What to eat???? Where to eat????
If you start off in any of the deli counters or hot woks across the country, the likely hood that the sauces are full of gluten is pretty high. The average soy sauce has wheat in it. San-J Tamari sauce is wheat free. I use that at home. Dextrose is often found in meat products. This can be derived from wheat or corn. Its safest to buy plain meats, vegetables, fruits, dry beans, lentils, and rice. Watch out for prepackaged foods often there will be the opportunity for hidden wheat. Eating commercial food is not easy. If you are going to a restaurant check the website before you go out. I've had success with Denny's, Applebee's, Del Taco, Fresh Choice, and Carl's Jr. Its easier just to pack a lunch or snacks. Don't trust any dessert when you are out. Oddly enough, the Olive Garden website says that they have a gluten free pasta available, I have not tried it yet. There is often gluten in chocolate sauce or caramel sauce. There is gluten in most baked goods. I do like the Quinoa Macaroons from Mrs. Denson. Soo good!

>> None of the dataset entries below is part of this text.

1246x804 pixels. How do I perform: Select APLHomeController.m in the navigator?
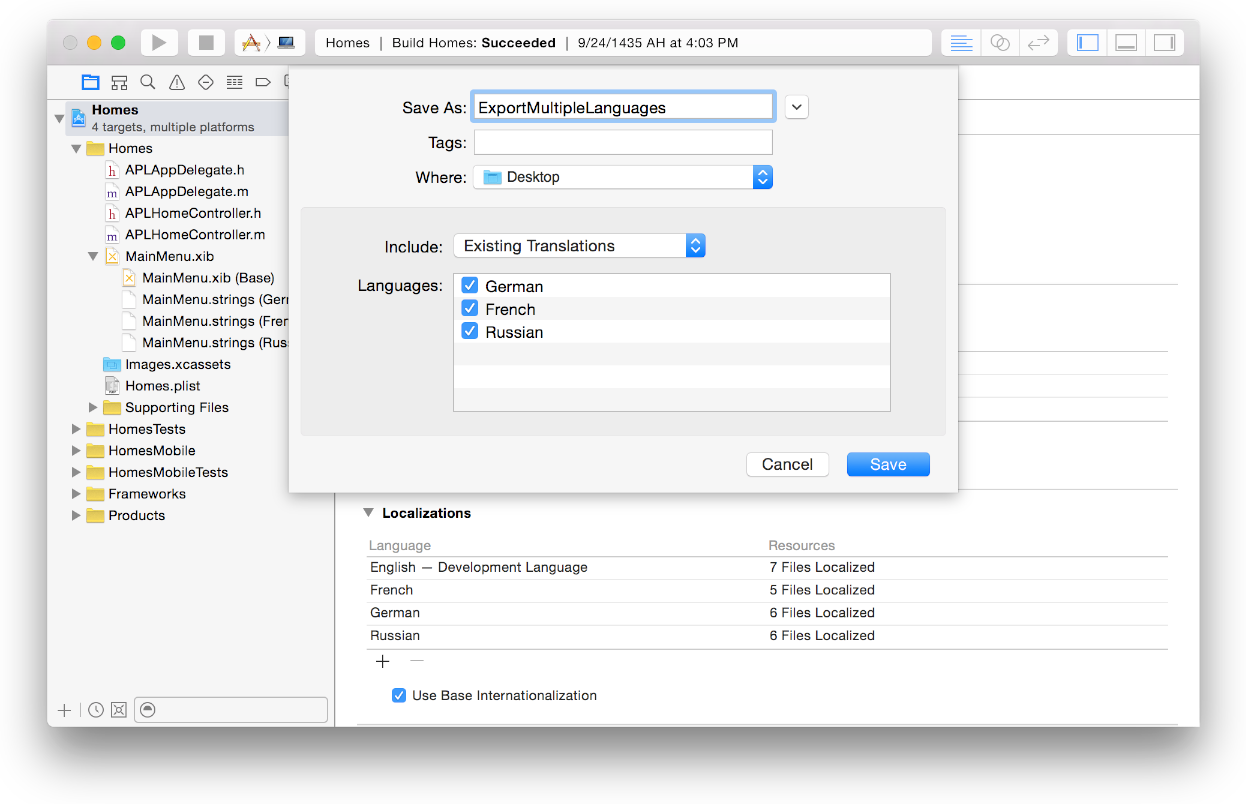194,235
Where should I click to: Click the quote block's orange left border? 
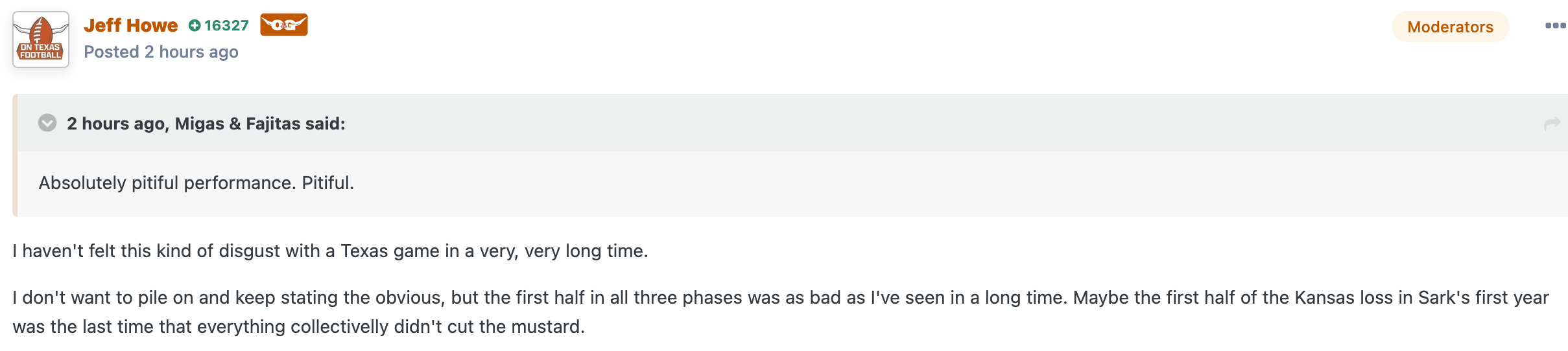click(15, 155)
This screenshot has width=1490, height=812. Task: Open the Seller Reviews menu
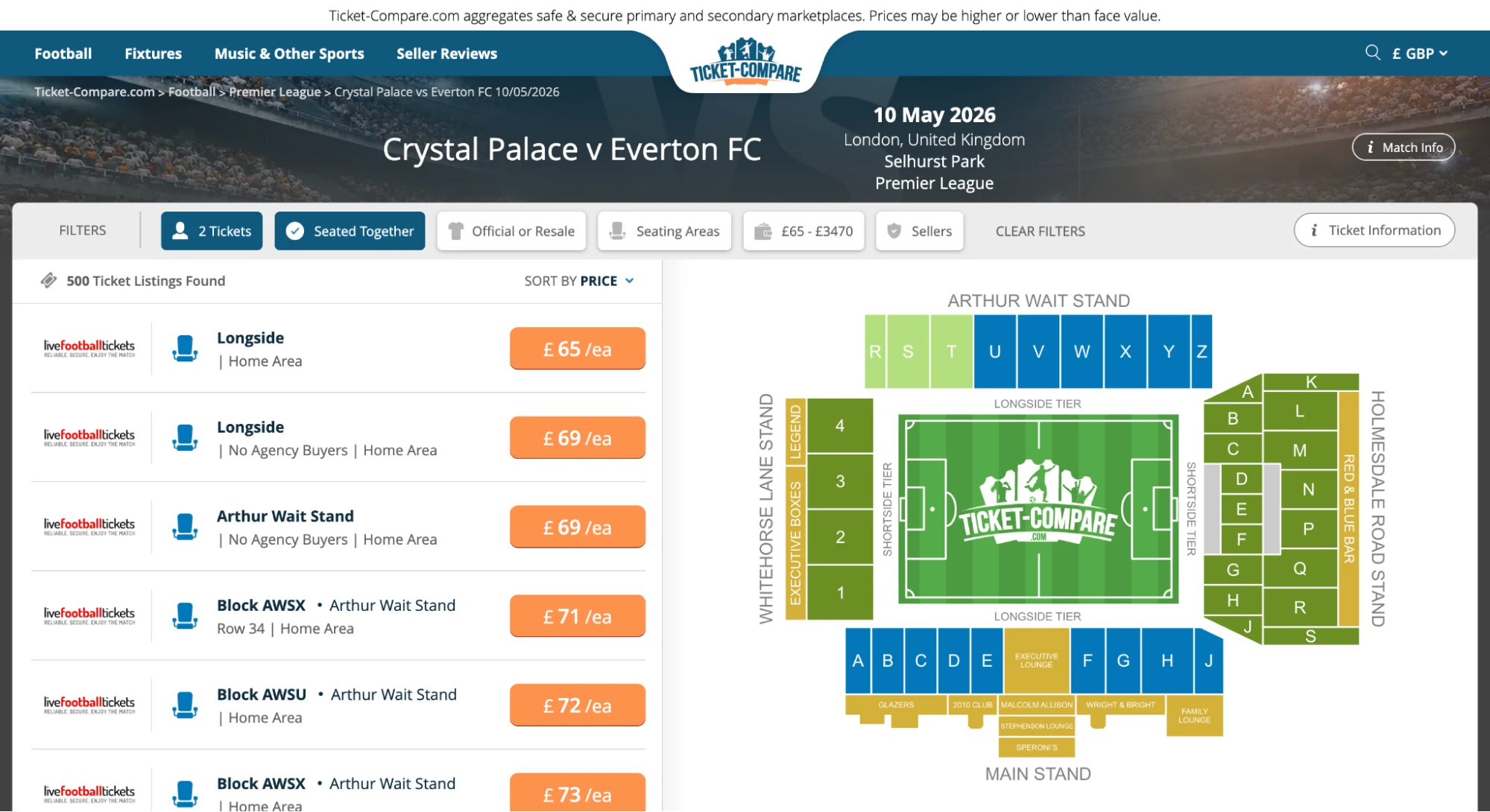coord(446,53)
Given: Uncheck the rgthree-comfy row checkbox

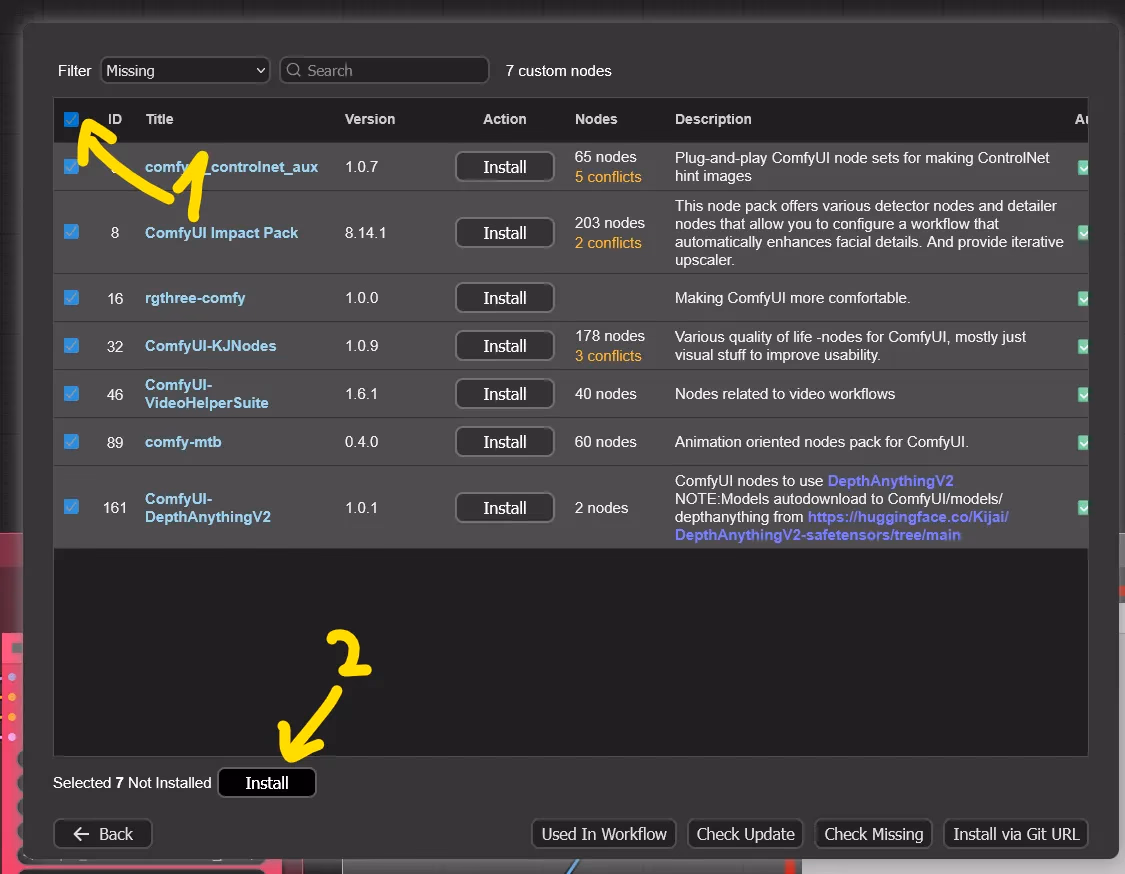Looking at the screenshot, I should [71, 297].
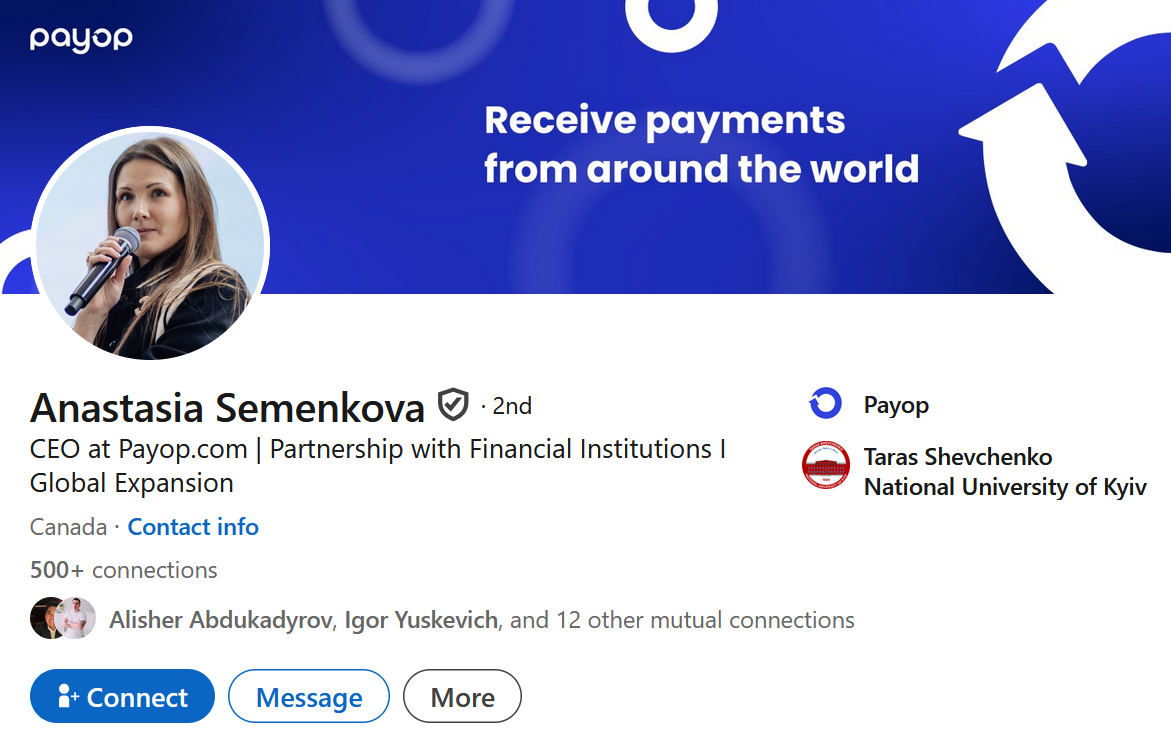The image size is (1171, 748).
Task: Open the Contact info overlay
Action: click(193, 527)
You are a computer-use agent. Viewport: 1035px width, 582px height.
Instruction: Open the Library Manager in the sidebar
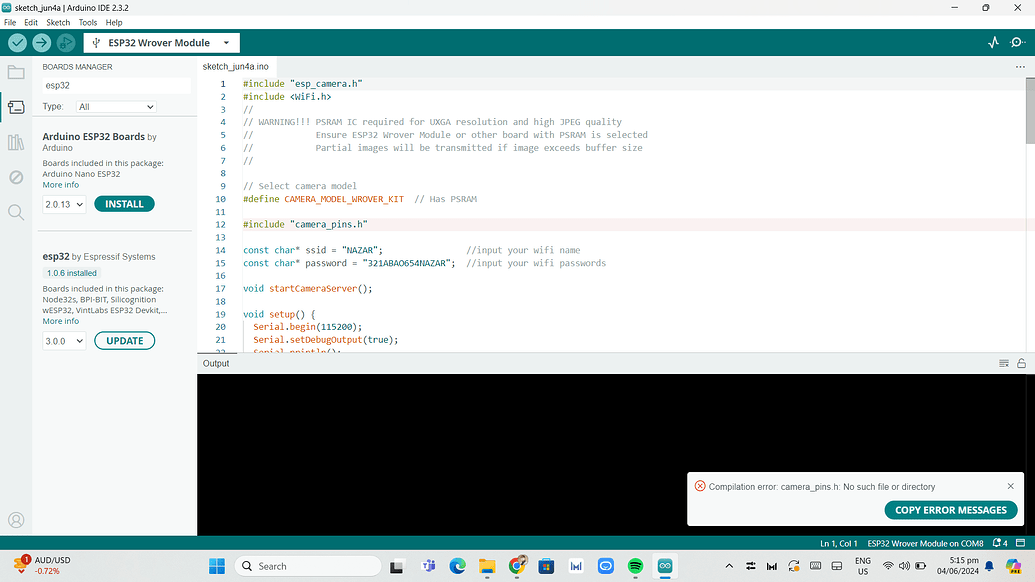pos(15,141)
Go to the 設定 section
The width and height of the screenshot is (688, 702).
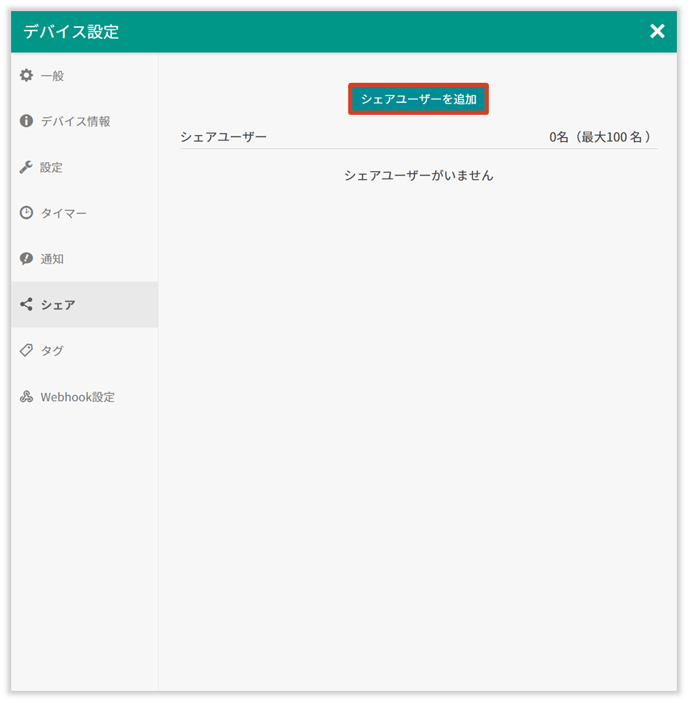(x=52, y=168)
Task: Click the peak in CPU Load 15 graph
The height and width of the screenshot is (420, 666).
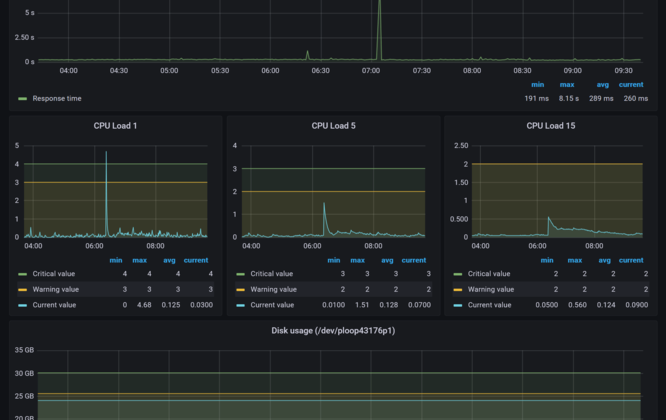Action: coord(548,217)
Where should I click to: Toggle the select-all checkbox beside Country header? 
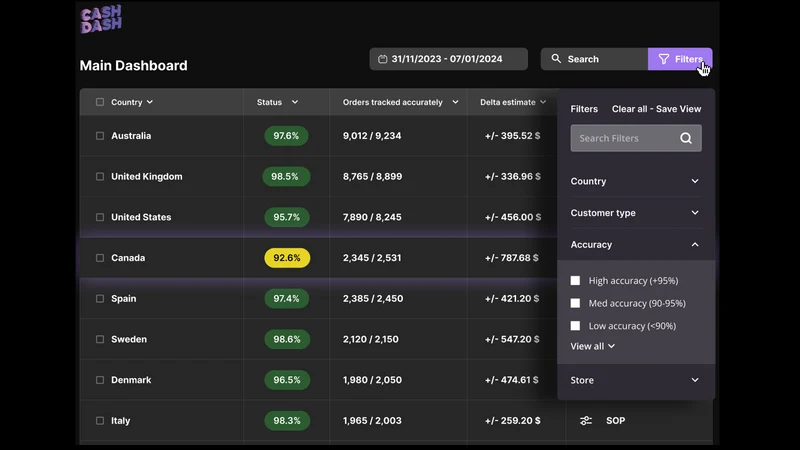click(x=100, y=102)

Gluten free alternatives do abound in the stores and online. Vitacost is a good source online for gluten free groceries and they have very reasonable shipping costs. I like rice pasta, quinoa pasta, and Trader Joe's even has a gluten free brownie mix available. They have a handy list online that you can printout and take with you to the store. I carry it in my little fabric grocery bags. It just sits in the trunk of my car. I never know when I might stop by. I love pork chops, roast chicken, or hamburgers. I get the nitrate free bacon from Trader Joe's. Its really tasty. I haven't found a bread I really liked. The pretzels are fine. I like some of the alternative flours like garbanzo and brown rice. Beware, that brown rice flour must be mixed with either the AP or something else. There are great cook books on the subject, get one to help you out. Don't just rely on the internet.
So, what do you eat? Thats the question I get asked all the time.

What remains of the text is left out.